Yarra Spiny Crayfish, Euastacus yarraensis

Plate 160. The Yarra Spiny Cray-fish, Astocopsis Serratus var. yarraensis (now known as the Yarra Spiny Crayfish, Euastacus yarraensis) found in the Yarra River

PZ 160 - Illustration - Yarra Spiny Crayfish, Euastacus yarraensis, John James Wild.

Six months after I published in the Second Decade the illustration of the Murray Cray-fish (A. serratus), and about a month after I published in the Third Decade the account of the Yabber Cray-fish (A. bicarinatus), there was published the number of the Proceedings of the Zoological Society of London containing Professor Huxley's remarkable paper on the classification and distribution of the Cray-fish, and I gladly recognize the internal anatomical peculiarity of the Australian Cray-fishes which he has pointed out, characterising his family ParastacidS, peculiar to the Southern Hemisphere, and differing from those of the other half of the world in the podobranchiæ having no lamina, and in the first joint of the abdomen being destitute of appendages in both sexes.
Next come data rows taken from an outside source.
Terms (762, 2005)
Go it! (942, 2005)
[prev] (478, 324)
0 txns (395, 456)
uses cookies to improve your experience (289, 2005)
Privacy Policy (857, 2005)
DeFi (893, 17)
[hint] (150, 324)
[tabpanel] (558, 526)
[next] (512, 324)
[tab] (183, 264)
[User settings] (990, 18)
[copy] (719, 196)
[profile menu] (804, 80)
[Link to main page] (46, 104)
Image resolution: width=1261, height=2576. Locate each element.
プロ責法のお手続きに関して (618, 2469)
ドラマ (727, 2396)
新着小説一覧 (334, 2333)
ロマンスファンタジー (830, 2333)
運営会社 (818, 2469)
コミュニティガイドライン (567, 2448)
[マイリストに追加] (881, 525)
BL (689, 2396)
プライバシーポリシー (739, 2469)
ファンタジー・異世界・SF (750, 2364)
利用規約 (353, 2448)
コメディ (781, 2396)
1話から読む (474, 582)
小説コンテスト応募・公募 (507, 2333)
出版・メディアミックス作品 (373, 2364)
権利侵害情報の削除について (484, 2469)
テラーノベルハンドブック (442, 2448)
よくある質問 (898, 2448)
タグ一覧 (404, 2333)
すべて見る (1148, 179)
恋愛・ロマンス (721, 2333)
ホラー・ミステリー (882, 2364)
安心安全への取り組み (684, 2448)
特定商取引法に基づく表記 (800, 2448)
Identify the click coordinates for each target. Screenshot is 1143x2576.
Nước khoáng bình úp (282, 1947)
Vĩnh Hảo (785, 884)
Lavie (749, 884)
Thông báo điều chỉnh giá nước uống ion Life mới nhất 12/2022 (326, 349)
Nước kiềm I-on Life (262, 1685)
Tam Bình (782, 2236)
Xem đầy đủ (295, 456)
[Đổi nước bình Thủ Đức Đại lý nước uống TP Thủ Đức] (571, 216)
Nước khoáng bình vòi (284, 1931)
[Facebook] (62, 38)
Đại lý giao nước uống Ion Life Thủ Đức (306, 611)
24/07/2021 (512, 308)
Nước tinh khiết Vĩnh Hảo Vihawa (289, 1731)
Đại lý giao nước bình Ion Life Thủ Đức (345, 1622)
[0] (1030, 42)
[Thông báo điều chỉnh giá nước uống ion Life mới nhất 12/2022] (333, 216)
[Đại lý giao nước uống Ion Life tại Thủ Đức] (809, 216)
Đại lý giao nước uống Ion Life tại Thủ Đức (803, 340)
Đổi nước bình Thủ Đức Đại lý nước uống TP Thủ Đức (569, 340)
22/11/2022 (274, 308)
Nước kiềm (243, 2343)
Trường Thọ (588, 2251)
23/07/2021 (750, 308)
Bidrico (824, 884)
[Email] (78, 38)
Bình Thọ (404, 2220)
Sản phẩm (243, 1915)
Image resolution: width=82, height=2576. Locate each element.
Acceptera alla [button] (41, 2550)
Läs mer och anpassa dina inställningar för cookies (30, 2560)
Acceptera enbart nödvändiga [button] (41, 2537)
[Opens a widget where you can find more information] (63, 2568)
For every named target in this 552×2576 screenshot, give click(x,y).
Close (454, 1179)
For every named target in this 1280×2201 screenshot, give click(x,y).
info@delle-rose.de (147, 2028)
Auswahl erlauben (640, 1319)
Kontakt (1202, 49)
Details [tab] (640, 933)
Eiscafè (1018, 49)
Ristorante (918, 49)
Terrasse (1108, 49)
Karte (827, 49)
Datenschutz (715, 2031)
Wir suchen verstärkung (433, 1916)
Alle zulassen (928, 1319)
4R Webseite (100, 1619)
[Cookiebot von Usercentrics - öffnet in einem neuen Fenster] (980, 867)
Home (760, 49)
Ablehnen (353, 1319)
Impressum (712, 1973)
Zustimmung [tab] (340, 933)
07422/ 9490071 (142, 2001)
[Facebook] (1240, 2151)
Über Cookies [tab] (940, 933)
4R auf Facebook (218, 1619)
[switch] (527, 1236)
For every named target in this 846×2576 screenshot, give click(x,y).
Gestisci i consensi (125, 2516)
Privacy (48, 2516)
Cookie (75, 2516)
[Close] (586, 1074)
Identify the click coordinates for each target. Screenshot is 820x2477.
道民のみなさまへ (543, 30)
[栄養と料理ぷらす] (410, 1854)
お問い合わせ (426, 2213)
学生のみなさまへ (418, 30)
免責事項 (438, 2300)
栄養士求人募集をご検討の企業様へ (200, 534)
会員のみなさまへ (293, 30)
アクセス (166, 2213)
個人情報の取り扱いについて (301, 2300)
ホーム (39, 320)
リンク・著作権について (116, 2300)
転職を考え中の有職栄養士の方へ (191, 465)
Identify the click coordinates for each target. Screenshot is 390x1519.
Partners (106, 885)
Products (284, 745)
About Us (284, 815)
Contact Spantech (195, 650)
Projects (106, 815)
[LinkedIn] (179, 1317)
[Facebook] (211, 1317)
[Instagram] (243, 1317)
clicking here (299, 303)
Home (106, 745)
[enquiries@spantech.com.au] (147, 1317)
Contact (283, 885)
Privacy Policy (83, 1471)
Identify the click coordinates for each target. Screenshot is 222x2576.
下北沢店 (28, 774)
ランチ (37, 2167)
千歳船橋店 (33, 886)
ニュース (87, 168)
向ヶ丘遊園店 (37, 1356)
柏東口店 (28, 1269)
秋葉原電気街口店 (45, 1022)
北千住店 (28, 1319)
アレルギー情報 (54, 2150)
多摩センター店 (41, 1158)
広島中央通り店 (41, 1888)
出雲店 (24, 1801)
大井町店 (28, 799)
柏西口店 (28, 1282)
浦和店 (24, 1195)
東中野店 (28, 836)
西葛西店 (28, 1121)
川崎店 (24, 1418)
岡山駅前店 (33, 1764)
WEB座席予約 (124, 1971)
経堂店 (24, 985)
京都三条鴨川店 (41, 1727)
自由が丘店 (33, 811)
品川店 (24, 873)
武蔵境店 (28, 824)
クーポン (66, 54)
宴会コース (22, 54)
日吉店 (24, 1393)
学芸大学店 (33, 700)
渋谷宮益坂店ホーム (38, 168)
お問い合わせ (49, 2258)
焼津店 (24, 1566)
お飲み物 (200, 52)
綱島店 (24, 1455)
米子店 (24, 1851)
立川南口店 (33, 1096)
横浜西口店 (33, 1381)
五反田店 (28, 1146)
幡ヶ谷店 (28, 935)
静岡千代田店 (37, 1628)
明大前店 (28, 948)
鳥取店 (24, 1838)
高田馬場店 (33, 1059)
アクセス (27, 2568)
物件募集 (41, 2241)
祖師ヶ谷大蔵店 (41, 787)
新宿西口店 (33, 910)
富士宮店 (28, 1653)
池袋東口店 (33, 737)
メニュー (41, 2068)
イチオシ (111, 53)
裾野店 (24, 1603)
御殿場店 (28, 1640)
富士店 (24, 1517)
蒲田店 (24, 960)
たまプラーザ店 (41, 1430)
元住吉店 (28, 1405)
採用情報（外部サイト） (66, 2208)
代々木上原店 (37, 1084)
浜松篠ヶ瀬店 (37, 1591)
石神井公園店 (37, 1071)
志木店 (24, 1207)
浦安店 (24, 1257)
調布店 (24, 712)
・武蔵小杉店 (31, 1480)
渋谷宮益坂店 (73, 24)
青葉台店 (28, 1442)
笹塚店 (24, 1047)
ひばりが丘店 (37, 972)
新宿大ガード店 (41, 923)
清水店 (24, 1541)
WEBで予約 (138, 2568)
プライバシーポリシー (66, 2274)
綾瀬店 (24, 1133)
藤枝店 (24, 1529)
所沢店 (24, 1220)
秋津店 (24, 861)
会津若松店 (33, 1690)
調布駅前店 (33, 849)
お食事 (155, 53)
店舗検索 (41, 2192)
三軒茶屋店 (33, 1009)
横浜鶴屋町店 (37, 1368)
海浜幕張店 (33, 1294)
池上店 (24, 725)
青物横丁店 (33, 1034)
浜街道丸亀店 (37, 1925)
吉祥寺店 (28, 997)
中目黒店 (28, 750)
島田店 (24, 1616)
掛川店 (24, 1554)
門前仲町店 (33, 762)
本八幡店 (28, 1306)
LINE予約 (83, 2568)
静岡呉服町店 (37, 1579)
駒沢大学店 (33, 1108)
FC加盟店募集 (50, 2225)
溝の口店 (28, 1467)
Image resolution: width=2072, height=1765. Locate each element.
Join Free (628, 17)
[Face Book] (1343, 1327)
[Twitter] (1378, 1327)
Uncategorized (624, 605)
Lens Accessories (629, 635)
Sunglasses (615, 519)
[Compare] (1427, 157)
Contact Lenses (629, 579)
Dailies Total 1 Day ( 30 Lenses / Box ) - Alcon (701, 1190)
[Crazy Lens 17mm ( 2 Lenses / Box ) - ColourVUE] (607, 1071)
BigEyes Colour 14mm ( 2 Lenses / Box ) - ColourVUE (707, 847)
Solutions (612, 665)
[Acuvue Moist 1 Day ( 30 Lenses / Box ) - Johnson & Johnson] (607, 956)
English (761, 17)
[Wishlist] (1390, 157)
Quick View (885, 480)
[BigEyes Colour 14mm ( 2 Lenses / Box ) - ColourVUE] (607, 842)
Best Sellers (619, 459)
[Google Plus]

Our plate 160 illustrates a remarkable variety of the typical A. serratus of the Murray, common in the Yarra and its numerous effluents flowing southwards into the sea of the south coast of the colony; and as very few of the inhabitants of these river systems are identical (most of the species and many of the genera being dissimilar), this form is worthy of special note. It is usually less than half the size of the Murray individuals, being usually only five inches and rarely six inches long; it further differs in the whole thorax and abdomen above being of an intense Prussian-blue color, the spines, chelæ, and under surface ivory-white, with the membrane of the joints red. All the proportions and the number and disposition of the spines seem to me to agree so closely with the large pale Murray form, that, although so unlike at first glance, I have no doubt the southern race is merely a variety, which, for convenience of reference, may be distinguished by the name of the river in which it is chiefly found, from its mouth at Melbourne to its highest branches. The colors of those from the Watts River are particularly intense.